Public results on the Coding Agent Index page are built from task-level benchmark attempts and are aggregated into per-evaluation scores, pooled efficiency metrics, and the Artificial Analysis Coding Agent Index.
This page focuses on how the public Artificial Analysis Coding Agent Index is constructed, what benchmark components are currently included, and how the public pass@1, cost, token-usage, and execution-time metrics are derived.
Artificial Analysis Coding Agent Index
The current public Artificial Analysis Coding Agent Index is a composite benchmark score built from the configured benchmark components in the public coding-agents suite.
The point of the index is not to collapse all coding work into one benchmark task type. Different coding agents can perform very differently on repository Q&A, implementation and bug-fix tasks, and terminal-heavy workflows. The index exists to summarize those different benchmark families into one top-level performance view while preserving the per-benchmark breakdowns underneath.
Index Components
The current public index includes the following benchmark components:
| Evaluation | Field | Questions | Repeats | Response Type | Scoring |
|---|---|---|---|---|---|
| SWE-Bench-Pro-Hard-AA | Code Generation | 150 | 3 | Code patch / repository changes | Test suite pass/fail, pass@1 |
| Terminal-Bench v2 | Agentic Terminal Use | 84* | 3 | Terminal-based task execution | Test suite pass/fail, pass@1 |
| SWE-Atlas-QnA | Repository Q&A | 124 | 3 | Open Answer | Rubric-based grading, pass@1 |
* Terminal-Bench v2 originally contains 89 tasks; we exclude five tasks because of environment compatibility issues.
What The Index Aggregates
For each agent variant, Artificial Analysis computes a pass@1 score for each included benchmark component and then aggregates those component scores into the public index.
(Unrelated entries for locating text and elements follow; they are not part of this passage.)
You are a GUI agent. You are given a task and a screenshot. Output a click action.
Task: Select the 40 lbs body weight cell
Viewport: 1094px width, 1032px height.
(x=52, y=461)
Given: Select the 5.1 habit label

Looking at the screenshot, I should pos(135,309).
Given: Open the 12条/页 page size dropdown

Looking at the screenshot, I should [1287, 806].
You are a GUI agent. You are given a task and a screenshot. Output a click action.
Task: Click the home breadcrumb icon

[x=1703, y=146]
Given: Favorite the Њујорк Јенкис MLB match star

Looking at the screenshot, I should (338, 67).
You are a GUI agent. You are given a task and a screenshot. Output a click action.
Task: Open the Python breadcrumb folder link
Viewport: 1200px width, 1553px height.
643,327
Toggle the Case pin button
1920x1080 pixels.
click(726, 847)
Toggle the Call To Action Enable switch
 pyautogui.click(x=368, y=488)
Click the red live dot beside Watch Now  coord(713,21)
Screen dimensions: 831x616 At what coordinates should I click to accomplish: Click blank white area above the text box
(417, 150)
The same benchmark suite also underlies the public pooled efficiency metrics on the benchmark page, including cost to run, token usage, and execution time. That means the performance and efficiency views are aligned to the same underlying benchmark coverage rather than being drawn from unrelated runs.
Scoring And Outcomes
pass@1 Results
Each evaluated attempt receives a pass@1 result from the benchmark evaluator. Test-suite evaluations are scored as pass or fail, while rubric-based evaluations can award partial credit.
| Term | Definition |
|---|---|
| Binary pass@1 | A test-suite evaluation result where a task receives either 1 for pass or 0 for fail. |
| Partial-credit pass@1 | A rubric-based evaluation result where a task can receive any score between 0 and 1. |
Per-Evaluation Scores
For each evaluation, the public benchmark score is the average of the task-level pass@1 results for a given agent variant. When an evaluation uses multiple repeats, those repeat results are included in the same average.
Efficiency Metrics
Cost, token usage, and execution time are reported as pooled per-task-attempt means across the current public coding-agents benchmark suite.
- Cost to run: average pay per token API cost per task, based on provider token pricing rather than consumer plans.
- Token usage: average input, cache, cache-write, reasoning, and output tokens per task.
- Execution time: average wall-clock runtime per task, including full task wall time and the agent wall-time subset where available.
Where telemetry is missing for a given metric, those missing values are excluded from the corresponding average rather than treated as zero.
In the cost metric, cached input is treated separately from uncached input where provider pricing supports that distinction, and cache-write charges are included when providers bill for creating prompt cache state. This is intended to reflect pay per token API pricing more closely than a flat per-token estimate.
Agent Settings
Public benchmark rows represent agent variants, not just model names. Settings that can change behavior are kept distinct in reporting.
Unless otherwise specified, we use each agent's default reasoning settings so the benchmark reflects the default user experience.
Benchmarking methodology may evolve over time as new evaluations and agent variants are added, but public comparisons are intended to reflect like-for-like agent variants within the published benchmark suite.